I can't get over how many people in this forum buy into the notion that you can't build your way out of congestion and that roads create traffic etc. It has been proven that roads do not create more traffic by themselves which really isn't surprising when you think about it. It is economic prosperity that helps people buy cars and social engineering and inept road planners that cause congestion.

As for your point about light rail being so efficient in moving people I have to disagree with your notions despite the fact that they keep getting mentioned over and over by the anti-car lobby. I'll take Calgary, where I live, as an example. Our Mayor during the current election campaign has said he wants the city to build a new LRT line that will cost about $700 or $750 million. The line is going to have 5 stations I believe and be about 6.5 km. long. In other words, nothing special. This line is supposed to handle the equivalent of two lanes of free flowing traffic--at least that's what I read and it makes more sense than the eight lane figure you mention. LRT might handle massive amounts of people but it only does so at certain times and if you happen to being going where it goes. Which in Calgary usually means downtown during rushhour or home at the end of the day.

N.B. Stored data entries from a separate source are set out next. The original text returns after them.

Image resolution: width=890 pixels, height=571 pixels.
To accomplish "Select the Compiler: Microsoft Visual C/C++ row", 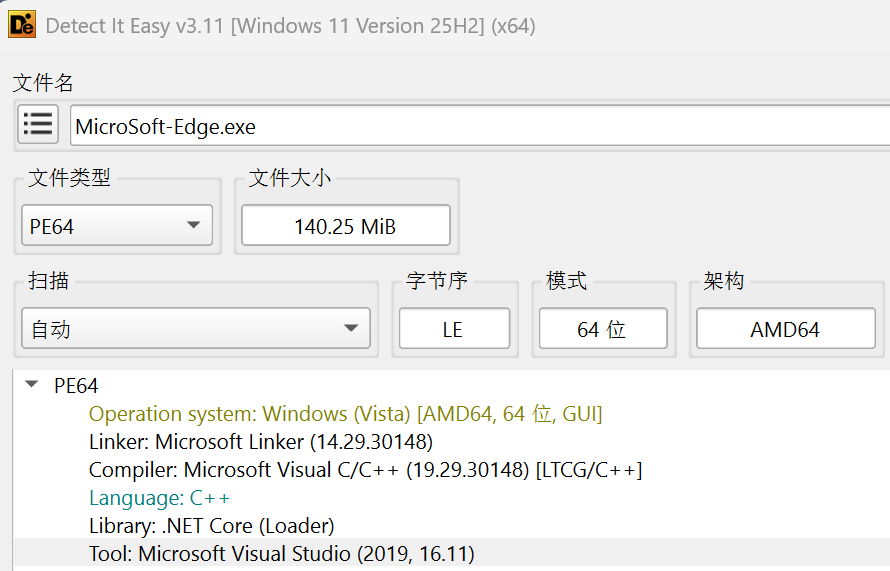I will tap(365, 469).
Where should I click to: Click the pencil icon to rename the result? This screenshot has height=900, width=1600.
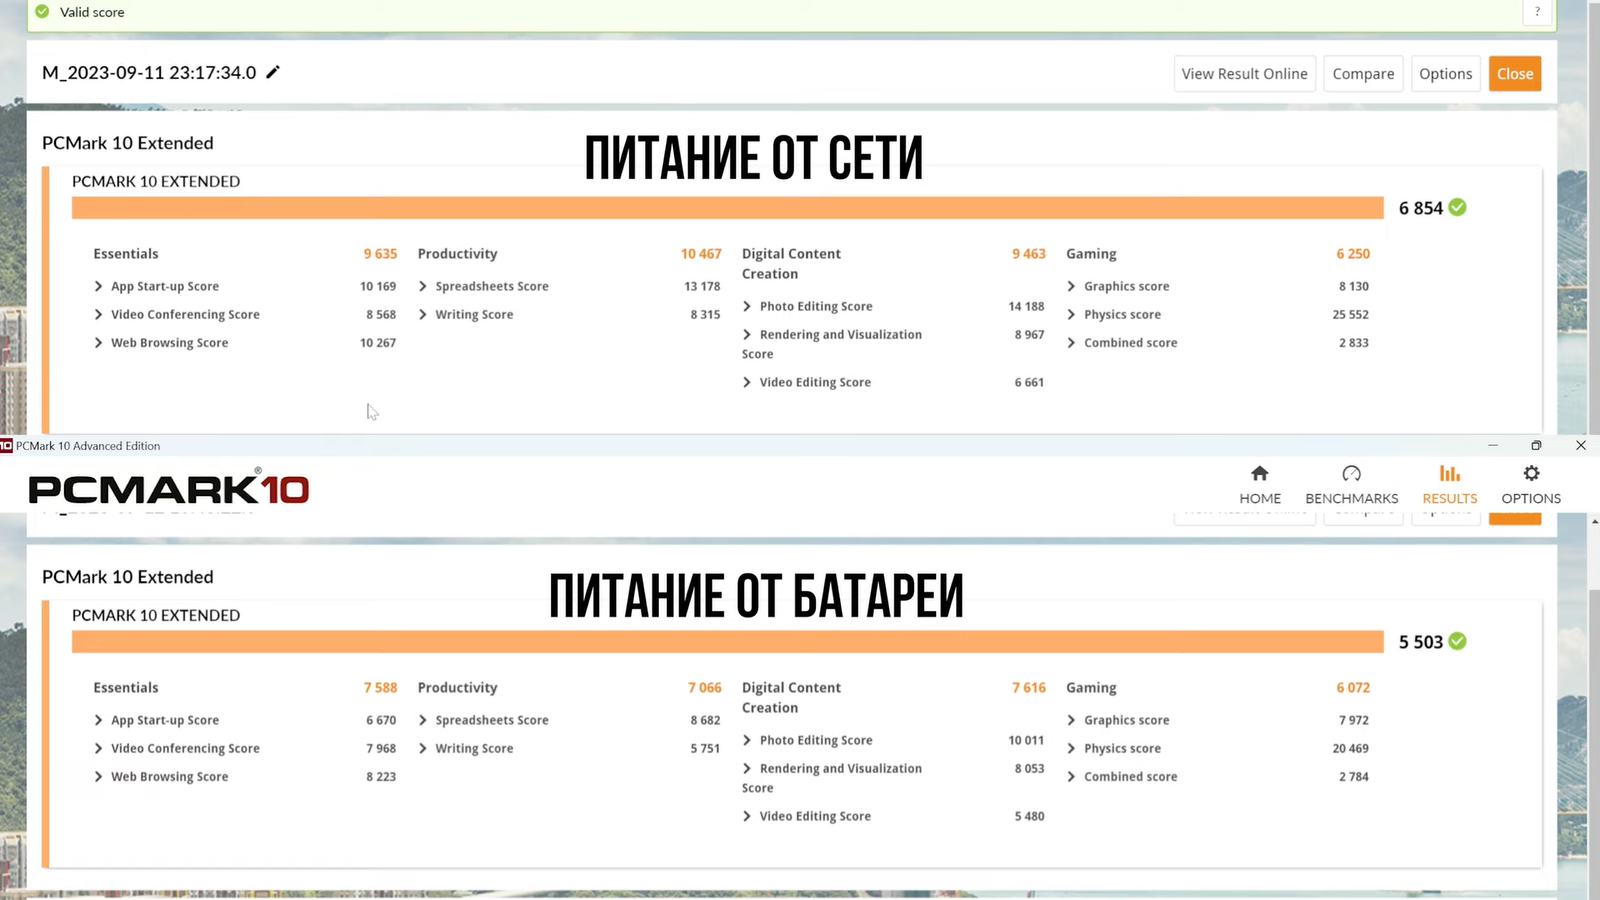point(273,72)
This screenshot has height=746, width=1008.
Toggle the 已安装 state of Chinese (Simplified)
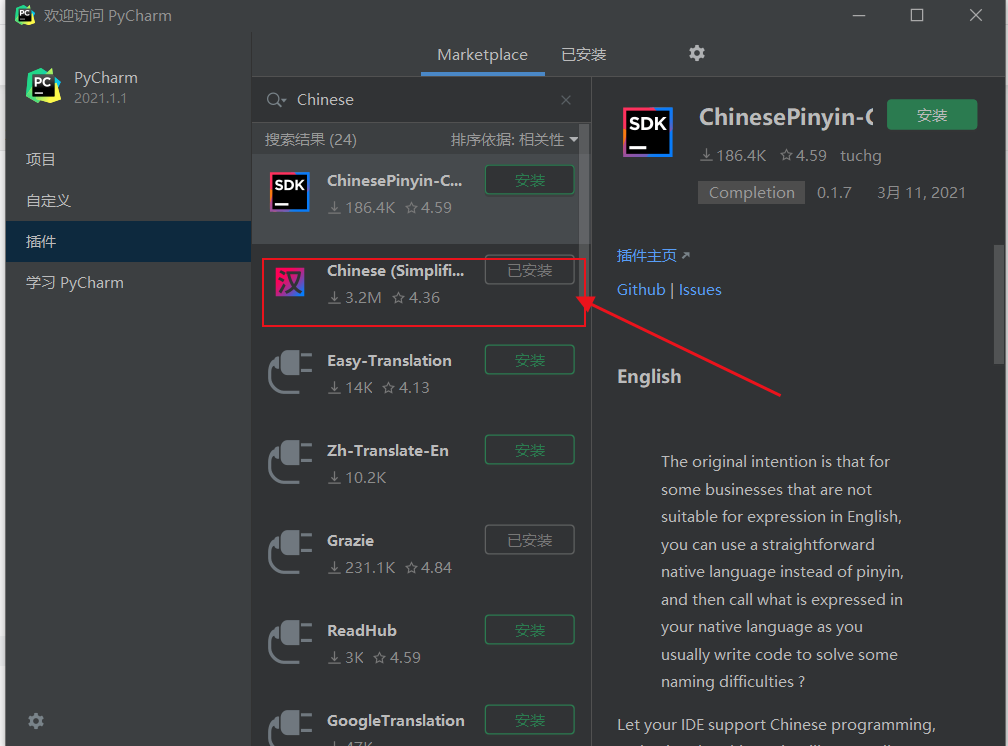529,269
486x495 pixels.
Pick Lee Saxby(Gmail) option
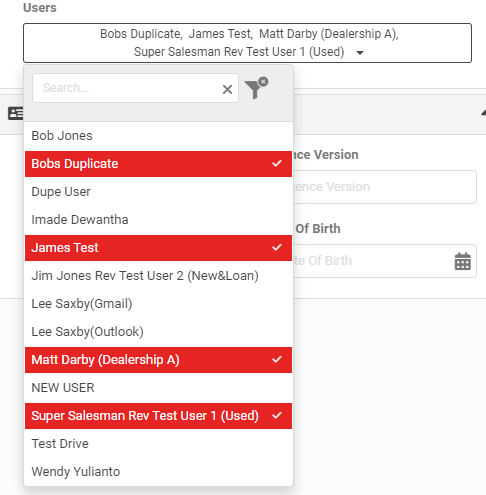tap(158, 304)
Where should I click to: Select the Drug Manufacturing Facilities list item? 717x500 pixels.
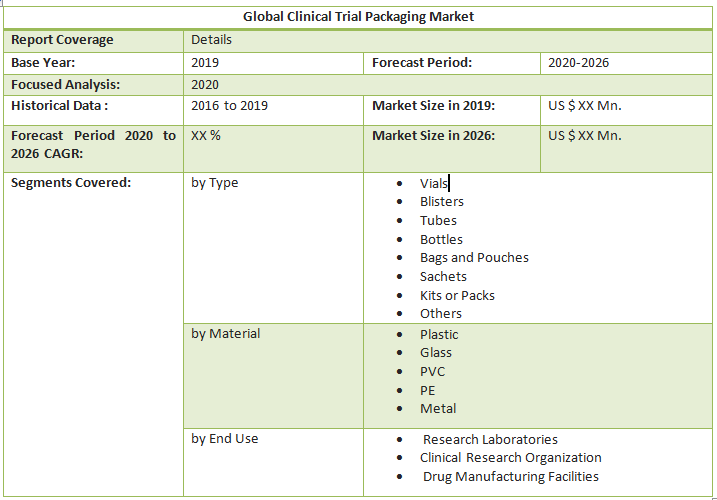(x=510, y=476)
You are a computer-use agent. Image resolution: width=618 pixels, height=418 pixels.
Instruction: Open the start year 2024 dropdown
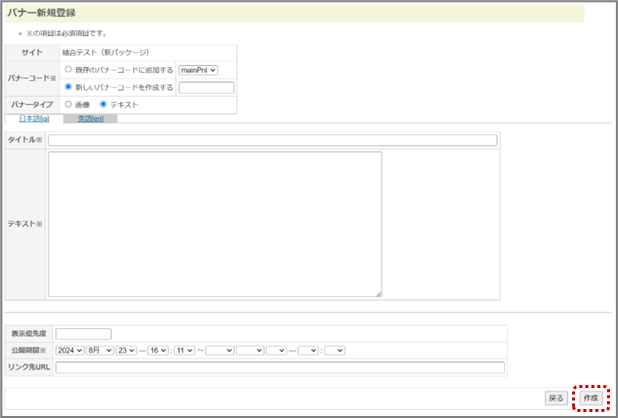[71, 350]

As a counter example, the province in a P3 deal is building a 21 km. stretch of freeway that will be totally freeflow with a number of interchanges and flyovers and be setup to handle expansion in the future. The cost is something like $930 million but this includes all of the maintenance work for 30 years. The LRT figure of $750 million doesn't include any extra costs.

Which brings up another point. Transit isn't nearly as cost effective as some people want us to believe. Last year or two years ago Calgary bought 32 LRT cars for $128 million or $4 million/car. I believe we got a deal because we piggybacked on to the order another city had placed. In the next year or so the city needs to spend a considerable amount of money replacing old cars. And once the system grinds to complete a halt downtown they'll be forced to build a tunnel. But before that happens they'll waste between $150 and $200 million redesign the current stations. I know someone else from Calgary will dispute that last point but having lived here my entire life I'll go with my experience over what should be common sense.

Any city in Western Canada with decent planners and given all of the gas tax money that drivers pay should easily be able to build a road system that efficiently and effectively moves drivers around the city. Not to mention that it would be fully paid for unlike transit where fares only pay for about 35% of operating costs in Calgary and none of the capital costs.
The fatal flaw in the argument is that the road capacity in the inner city is finite. Even if you were able to deliver more cars via freeways into Calgary's core (where most people work) the roads would be so congested the time saved on the freeflow further out would be totally lost upon arrival into the core. If downtown employment is to grow, then the only way to get more people in is by other ways, either transit, walking or cycling.